Oil prices rose by 1 percent on Thursday as investors focused on the prospect of tighter markets due to U.S. sanctions against major crude exporter Iran, which are set to be implemented in November.
Front-month Brent crude futures LCOc1 were at $82.17 per barrel at 0133 GMT, up by 83 cents, or 1 percent from their last close, just off Tuesday's four-year highs, Reuters said.
U.S. West Texas Intermediate (WTI) crude futures CLc1 were at $72.41 a barrel, up 84 cents, or 1.2 percent from their last settlement.
Traders said oil markets were tightening ahead of Washington's planned sanctions on Iran's petroleum industry from November 4.
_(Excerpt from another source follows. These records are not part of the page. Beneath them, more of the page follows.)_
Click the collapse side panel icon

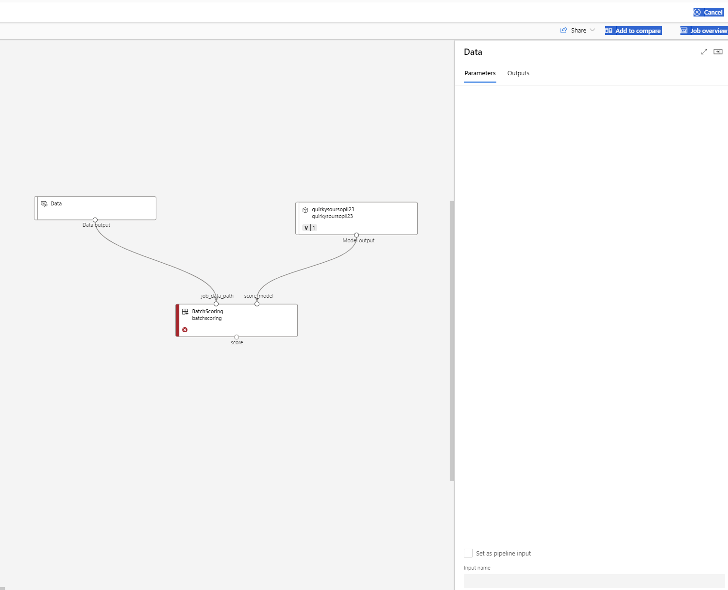tap(718, 51)
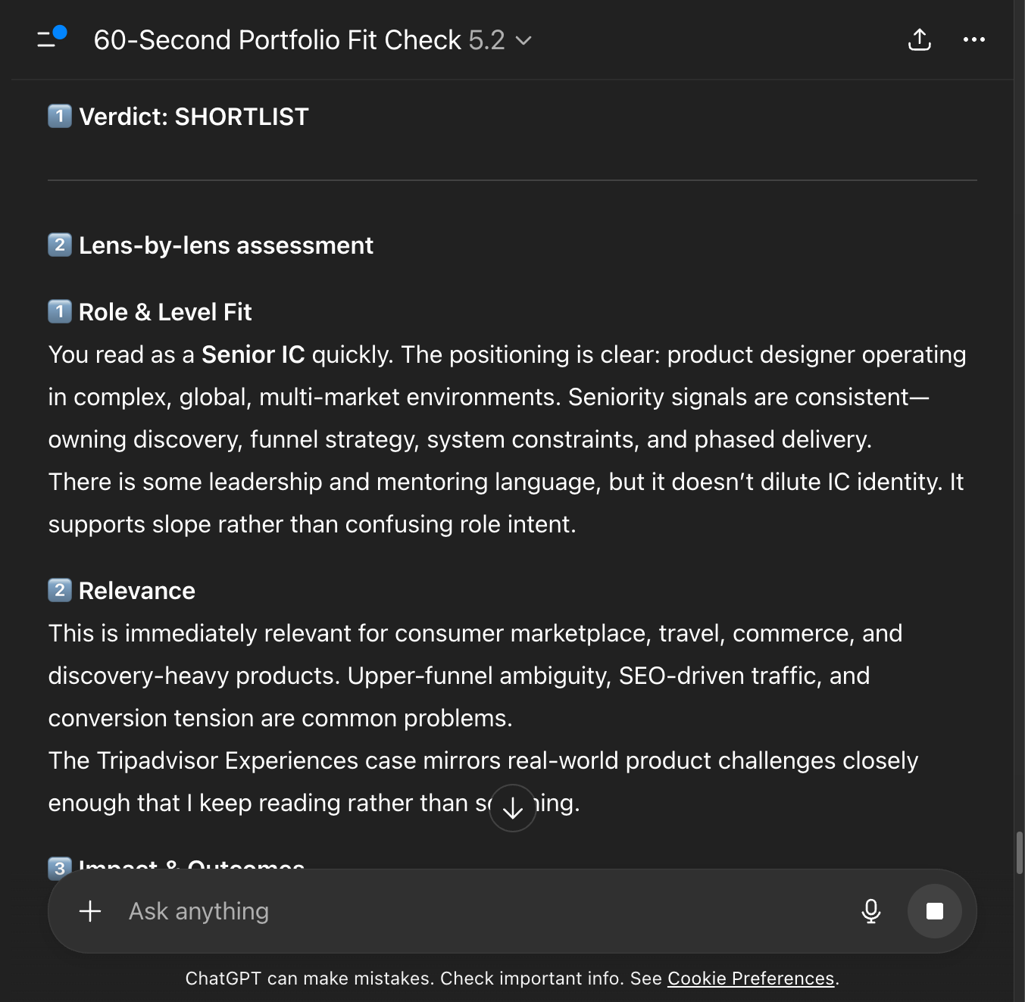The height and width of the screenshot is (1002, 1025).
Task: Click the number 1 emoji beside Role & Level Fit
Action: pos(60,312)
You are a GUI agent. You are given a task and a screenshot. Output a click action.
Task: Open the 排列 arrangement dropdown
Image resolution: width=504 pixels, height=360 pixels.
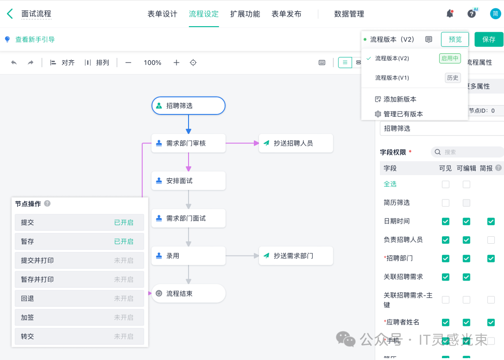[x=97, y=63]

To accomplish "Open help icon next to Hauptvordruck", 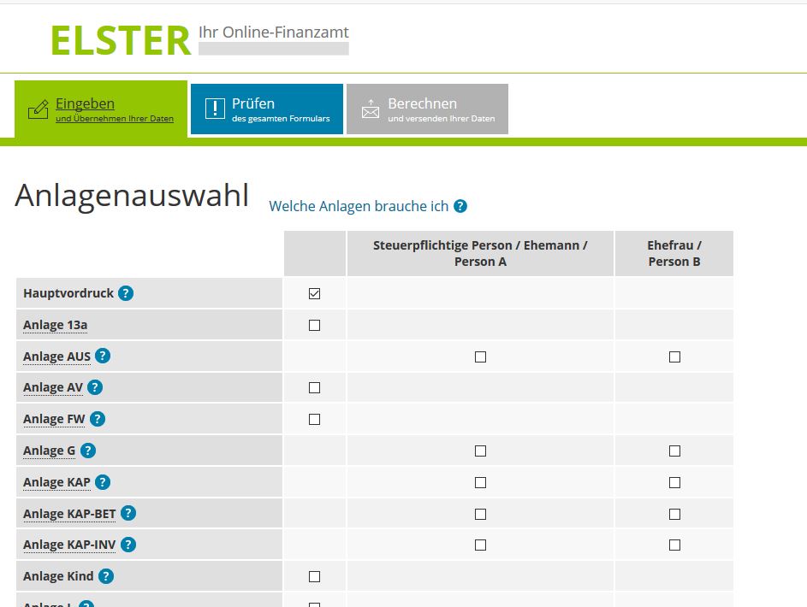I will (x=126, y=293).
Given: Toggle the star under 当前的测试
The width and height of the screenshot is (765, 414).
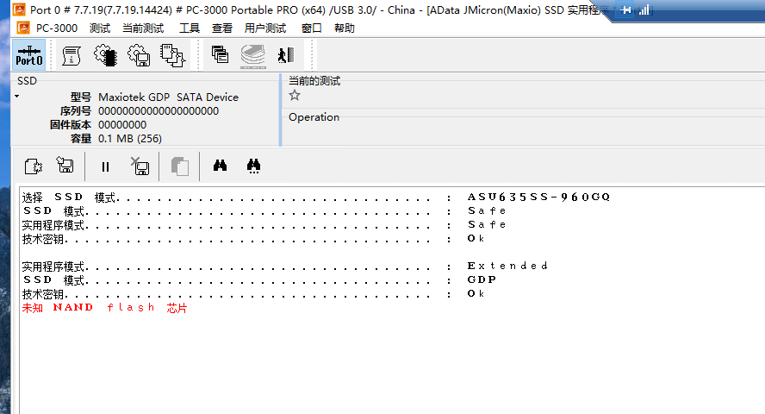Looking at the screenshot, I should point(295,96).
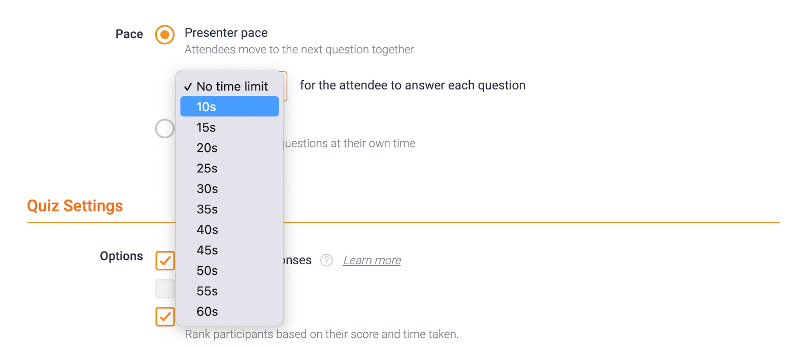This screenshot has width=812, height=347.
Task: Select the "55s" entry
Action: coord(229,291)
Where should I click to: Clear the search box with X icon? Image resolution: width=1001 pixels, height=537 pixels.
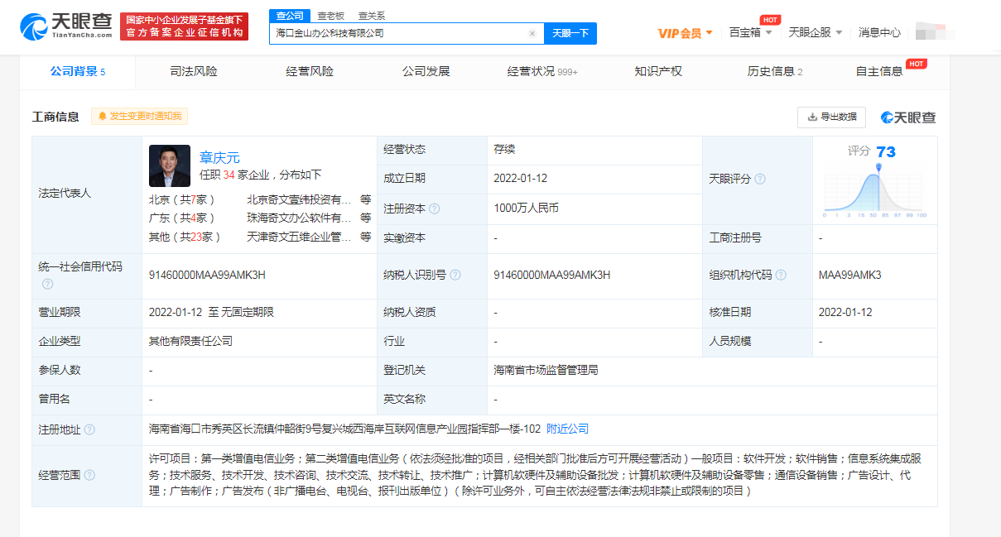(x=532, y=34)
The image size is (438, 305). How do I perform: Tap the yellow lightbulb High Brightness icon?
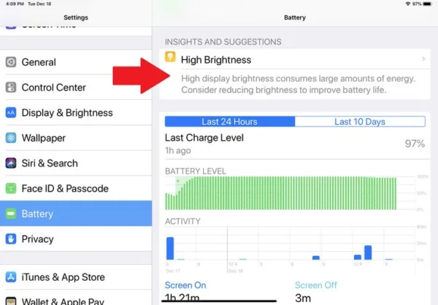tap(170, 57)
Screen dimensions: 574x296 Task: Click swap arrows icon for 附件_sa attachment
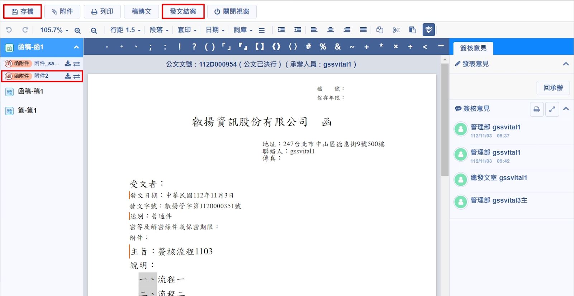click(77, 64)
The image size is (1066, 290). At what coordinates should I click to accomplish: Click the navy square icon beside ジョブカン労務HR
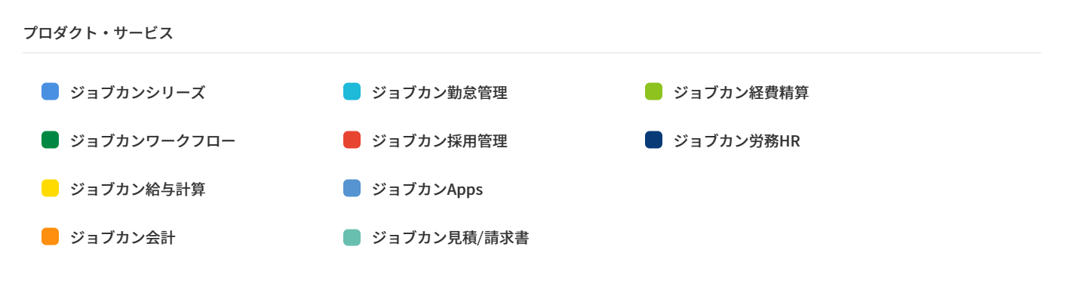653,140
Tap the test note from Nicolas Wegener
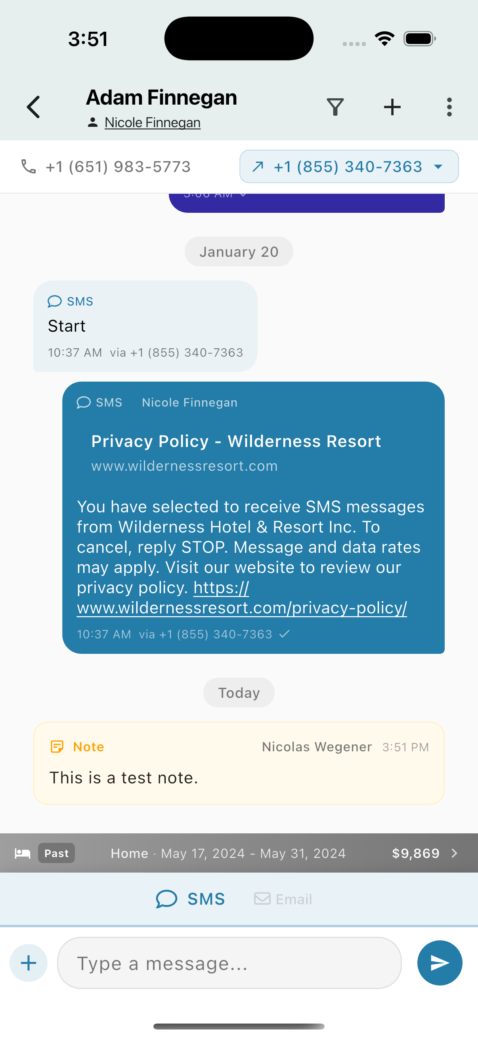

"We view that crude market risks are heavily skewed to the upside and whilst we are not explicitly forecasting Brent to rise to $100 per barrel, we see material risks of this coming to fruition," Japanese bank Mitsubishi UFJ Financial Group said in a note to clients.
At its 2018 peak, Iran exported around 3 million barrels per day (bpd) of crude oil, equivalent to 3 percent of global consumption.
Shipping data shows Iran September exports fell to around 2 million bpd as buyers around the world bow to U.S. pressure and cut imports.
The Organization of the Petroleum Exporting Countries (OPEC) has little spare capacity to make up for an expected shortfall in Iranian exports.